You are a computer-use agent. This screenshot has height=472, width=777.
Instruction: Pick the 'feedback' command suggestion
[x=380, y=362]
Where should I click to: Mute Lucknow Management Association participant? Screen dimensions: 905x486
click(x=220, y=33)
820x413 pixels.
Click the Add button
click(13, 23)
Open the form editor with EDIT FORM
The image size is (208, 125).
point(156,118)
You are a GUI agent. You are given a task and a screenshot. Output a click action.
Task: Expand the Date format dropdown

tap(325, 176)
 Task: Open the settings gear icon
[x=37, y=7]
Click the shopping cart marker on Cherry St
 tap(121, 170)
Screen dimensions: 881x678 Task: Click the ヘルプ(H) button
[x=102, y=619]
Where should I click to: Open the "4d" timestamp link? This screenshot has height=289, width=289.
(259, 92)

...

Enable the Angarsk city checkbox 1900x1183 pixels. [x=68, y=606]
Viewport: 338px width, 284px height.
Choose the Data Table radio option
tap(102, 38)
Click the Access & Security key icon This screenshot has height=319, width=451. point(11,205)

**Challenge**. Revise the part that opens with the line containing "You are a GUI" and closes with the line containing "[x=102, y=619]", swapping "dropdown" for "menu" and leaving everything else unchanged.

**Full output**.
You are a GUI agent. You are given a task and a screenshot. Output a click action.
Task: Expand the Date format menu

tap(325, 176)
 Task: Open the settings gear icon
[x=37, y=7]
Click the shopping cart marker on Cherry St
 tap(121, 170)
Screen dimensions: 881x678 Task: Click the ヘルプ(H) button
[x=102, y=619]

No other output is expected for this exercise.